La lumière du miroir faiblit peu à peu jusqu'à ce qu'il n'y ait plus que la lueur sourde et rougeoyante dans braises pour percer la pénombre de la pièce. Jad soupira.

- Vous avez entendu le seigneur Ellanar...

Les gardes gloussèrent et m'entraînèrent vers la porte.

Je me retrouvais projetée dans le couloir en une fraction de seconde, un garde devant, un garde derrière. Ma précieuse dague, à la ceinture de celui de devant étincelait à la lueur des torches. Tout devint soudain très clair. Je poussais le plus violement possible le garde derrière moi tout en m'emparant de la dague. Il recula d'un pas et ses cheveux s'enflammèrent sur une torche. Je plantais la dague dans le premier membre qui vint. C’est à dire le bras du garde de devant. Il hurla, en écho au cri de celui de derrière dont le cuir chevelu flambait. Une odeur de cochon grillé envahit le couloir et les autres gardes commencèrent à sortir. L'un essaya de s'emparer de moi. Je me baissais. Il trébucha et se pris les genoux d'un autre en pleine figure. Je plongeais ma main dans ma poche et en sorti la fiole. Ils allaient voir... Je couvris mon nez et ma bouche et projetais la fiole contre le mur. Celle ci explosa en un éclat de verre et une fumée verdâtre se rependit dans le couloir. Je me faufilais entre les gardes, toussant et pleurant. Les larmes et la fumée m'aveuglaient. Ma peau me démangeait. Il fallait que je sorte vite d'ici avant de mourir étouffée. J'enjambais un garde au sol, pris d'une violente quinte de toux, mais celui ci s'empara convulsivement de ma cheville et me fit trébucher. Je m'affalais au sol. Le choc me coupa le souffle. Ça c'était fait ! Je me retournais et l'emprise du garde de relâcha. Je crois qu'il était mort. Replaçant mon bras devant ma bouche, j'avançais en rampant, évitant les bottes qui menaçaient de m'écraser. Le brouhaha était impressionnant : Le fracas des armures les unes contre les autres, les hurlements étouffés, les toux grasses... Je n'en pouvais plus, il fallait que je sorte. Et surtout, il fallais que je respire ! J'avais l'impression que l'on coulait de l'acier fondu dans mes poumons, qui se déchiraient. Je risquais une inspiration, une toute petite... Grave erreur, c'était comme si quelqu'un avait allumé un feu dans ma gorge. Je toussais, je crachais, tout en continuant à avancer. La sortie, ma terre promise vint enfin à moi et la brise fraîche me caressa doucement le visage, signe que j'étais libre. Je me relevais et partis en courant. Je toussais toujours et un goût amer tapissait ma bouche. La nuit était déjà là et je n'eus aucun mal à sortir de la ville. Je couru à travers les champs jusqu'à être sure que plus personne ne pouvait me suivre.
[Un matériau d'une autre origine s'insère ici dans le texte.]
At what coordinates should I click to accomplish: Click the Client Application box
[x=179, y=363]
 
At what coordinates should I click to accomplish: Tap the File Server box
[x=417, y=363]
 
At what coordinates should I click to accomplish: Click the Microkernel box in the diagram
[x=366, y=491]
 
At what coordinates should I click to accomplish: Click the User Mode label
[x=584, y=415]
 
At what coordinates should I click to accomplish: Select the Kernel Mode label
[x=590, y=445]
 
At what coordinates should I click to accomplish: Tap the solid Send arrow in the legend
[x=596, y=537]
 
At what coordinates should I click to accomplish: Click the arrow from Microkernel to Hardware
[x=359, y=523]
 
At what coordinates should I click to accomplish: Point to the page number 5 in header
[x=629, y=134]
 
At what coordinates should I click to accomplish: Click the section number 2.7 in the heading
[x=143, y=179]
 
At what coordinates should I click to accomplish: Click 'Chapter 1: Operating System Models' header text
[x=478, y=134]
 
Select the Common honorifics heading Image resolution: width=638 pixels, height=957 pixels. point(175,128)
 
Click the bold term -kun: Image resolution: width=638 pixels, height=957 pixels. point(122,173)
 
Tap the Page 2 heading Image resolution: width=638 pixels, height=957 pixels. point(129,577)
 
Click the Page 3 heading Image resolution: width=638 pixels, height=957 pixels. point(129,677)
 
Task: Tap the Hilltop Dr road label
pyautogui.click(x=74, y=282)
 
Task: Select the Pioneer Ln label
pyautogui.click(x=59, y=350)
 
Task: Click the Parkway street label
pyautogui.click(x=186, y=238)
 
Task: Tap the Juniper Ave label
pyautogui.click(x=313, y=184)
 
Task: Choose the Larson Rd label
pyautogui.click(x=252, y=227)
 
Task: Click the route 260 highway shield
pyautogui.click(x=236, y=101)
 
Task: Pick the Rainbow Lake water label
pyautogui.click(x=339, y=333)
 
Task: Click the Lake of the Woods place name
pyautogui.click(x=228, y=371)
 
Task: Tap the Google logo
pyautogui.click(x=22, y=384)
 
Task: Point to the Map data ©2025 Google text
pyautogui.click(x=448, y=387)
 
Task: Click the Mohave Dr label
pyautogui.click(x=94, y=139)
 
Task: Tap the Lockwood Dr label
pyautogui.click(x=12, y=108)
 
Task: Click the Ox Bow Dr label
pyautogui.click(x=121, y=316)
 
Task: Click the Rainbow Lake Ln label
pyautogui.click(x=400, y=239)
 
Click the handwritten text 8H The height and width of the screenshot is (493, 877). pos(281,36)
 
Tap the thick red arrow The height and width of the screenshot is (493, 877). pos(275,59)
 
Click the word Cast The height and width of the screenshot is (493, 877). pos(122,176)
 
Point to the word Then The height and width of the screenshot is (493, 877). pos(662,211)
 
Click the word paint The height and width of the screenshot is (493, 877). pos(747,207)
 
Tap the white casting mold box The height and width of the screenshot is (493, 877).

Au loin, une fumée verdâtre étendait ses bras sur la ville D'Osterbourg, la ville des mages. Je rentrais doucement chez moi, de toute façon j'étais déjà en retard. Sur le chemin je me rinçais le visage dans un petit ruisseau. Samarkand était là, il me fit sursauter. Son regard désapprobateur s'abattit sur moi comme la foudre. J'avais fait tout ça pour rien... Du moins, c'est ce que je croyais.